The program was approved, and since then the federal government has taken in 4,394 works of art, says Cristina Lopez Beltran, an official at the Tax Administration Service who oversees execution of the Payment in Kind program. 

A rotating committee of seven artists and curators evaluates proposed donations to see whether they fairly represent the body of work of a given artist.

“More than evaluate the monetary value of a work, the experts decide if the work is representative of the artist’s oeuvre,” Ms. Lopez Beltran says.

Curators said the program had generated good will among artists, helped amass an impressive collection of some of Mexico’s most renowned artists, and beautified the walls and open spaces of public buildings.

“It was a totally visionary thing to do,” says Patricia Sloane, a former gallery owner who’s now adjunct curator of the University Museum of Contemporary Art in the capital. “The artists have a much more generous attitude because they know their work will be shown in a museum.”

From Diego Rivera to 'very bad' art

If the program has a fault, it may be that the state takes too much art, some of it of dubious quality that ends up gathering dust in vaults. Lopez Beltran says changes were in the offing to reduce the number of donations and to ensure they were of higher quality.

“There are many very bad artists who pay in kind,” says Victor Guadalajara, a sculptor, wood craftsman, and lithographer. “It’s deceitful. One supposes that the committee doesn’t have members with the background or level to be there.”

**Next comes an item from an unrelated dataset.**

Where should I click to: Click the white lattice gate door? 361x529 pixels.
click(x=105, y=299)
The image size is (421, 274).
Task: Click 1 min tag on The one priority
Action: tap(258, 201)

Of course, not every artist who makes a living from selling his or her work is endowed with prodigious talent. Mexico has plenty of artists who sell their work at park fairs or in markets. They, too, have a right to take part in the program even if the state finds itself swimming in work that might not belong in a museum.

Still, the overall collection contains works by some of Mexico’s most renowned painters and sculptors.

“All the important artists from La Ruptura, which is the generation after the muralists, are in there,” Mr. Guadalajara says.

Artists such as Francisco Toledo, the Zapotec painter from Oaxaca who’s one of the nation’s most acclaimed living artists, British-born sculptor Leonora Carrington, painter Juan Soriano, who was part of the Ruptura vanguard that broke away in the 1950s from the nationalist imagery of the muralists, and Rufino Tamayo, a leader of the Mexican 20th-century renaissance, all have works in the Payment in Kind collection.

The collection even has three paintings by Diego Rivera, the greatest Mexican painter of the 20th century; an accomplishment, given that he was on his deathbed the year the program was founded.

Widely known artists endeavor to donate work they’re proud of.

“They are aware that their pieces may be exhibited not only in Mexico but also abroad,” says Jose San Cristobal Larrea, the head of the Cultural Promotion division of the Secretariat of Finance. “They don’t dare donate works of bad quality.”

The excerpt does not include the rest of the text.